• [STATED PROBLEM]: Find every line in the data below that contains the word "Task", and copy each of those lines in full.
══ SUPPLIED ENTRIES ══
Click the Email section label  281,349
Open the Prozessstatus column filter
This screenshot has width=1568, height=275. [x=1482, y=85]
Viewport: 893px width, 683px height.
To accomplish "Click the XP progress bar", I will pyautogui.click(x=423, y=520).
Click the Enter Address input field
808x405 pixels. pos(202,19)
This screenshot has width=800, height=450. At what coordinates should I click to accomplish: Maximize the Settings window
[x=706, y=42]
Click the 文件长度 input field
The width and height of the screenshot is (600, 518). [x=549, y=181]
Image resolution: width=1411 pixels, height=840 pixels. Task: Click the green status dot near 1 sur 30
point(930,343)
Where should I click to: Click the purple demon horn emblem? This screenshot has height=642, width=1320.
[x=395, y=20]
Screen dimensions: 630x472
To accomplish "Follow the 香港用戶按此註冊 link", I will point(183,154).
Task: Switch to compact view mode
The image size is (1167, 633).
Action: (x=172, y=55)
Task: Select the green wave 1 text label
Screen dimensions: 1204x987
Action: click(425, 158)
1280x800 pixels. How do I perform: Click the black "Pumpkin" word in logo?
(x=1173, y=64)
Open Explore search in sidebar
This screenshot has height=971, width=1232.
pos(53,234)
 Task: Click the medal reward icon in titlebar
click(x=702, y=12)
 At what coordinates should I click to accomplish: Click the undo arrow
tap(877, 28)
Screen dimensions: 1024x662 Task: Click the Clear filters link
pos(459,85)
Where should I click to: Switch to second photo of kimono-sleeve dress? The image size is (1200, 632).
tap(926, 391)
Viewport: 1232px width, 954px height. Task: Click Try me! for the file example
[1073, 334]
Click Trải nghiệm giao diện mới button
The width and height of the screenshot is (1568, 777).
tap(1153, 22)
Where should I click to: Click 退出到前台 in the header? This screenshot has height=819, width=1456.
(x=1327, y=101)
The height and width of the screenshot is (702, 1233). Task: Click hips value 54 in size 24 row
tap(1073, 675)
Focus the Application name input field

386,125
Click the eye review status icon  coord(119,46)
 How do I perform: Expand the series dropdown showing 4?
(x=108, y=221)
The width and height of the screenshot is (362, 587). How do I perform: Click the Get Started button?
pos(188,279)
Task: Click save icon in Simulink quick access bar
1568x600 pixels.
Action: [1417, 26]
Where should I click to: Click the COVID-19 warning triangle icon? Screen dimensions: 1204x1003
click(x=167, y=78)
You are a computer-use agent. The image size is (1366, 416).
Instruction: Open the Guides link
═══
• [SOLUTION TO THIS PROBLEM]:
Image resolution: width=1411 pixels, height=840 pixels. Task: Click the green status dot near 1 sur 30
Task: Switch to compact view mode
Task: Select the green wave 1 text label
 Task: Click the medal reward icon in titlebar
Screen dimensions: 1024x662 Task: Click the Clear filters link
Viewport: 1232px width, 954px height. Task: Click Try me! for the file example
The height and width of the screenshot is (702, 1233). Task: Click hips value 54 in size 24 row
Task: Click save icon in Simulink quick access bar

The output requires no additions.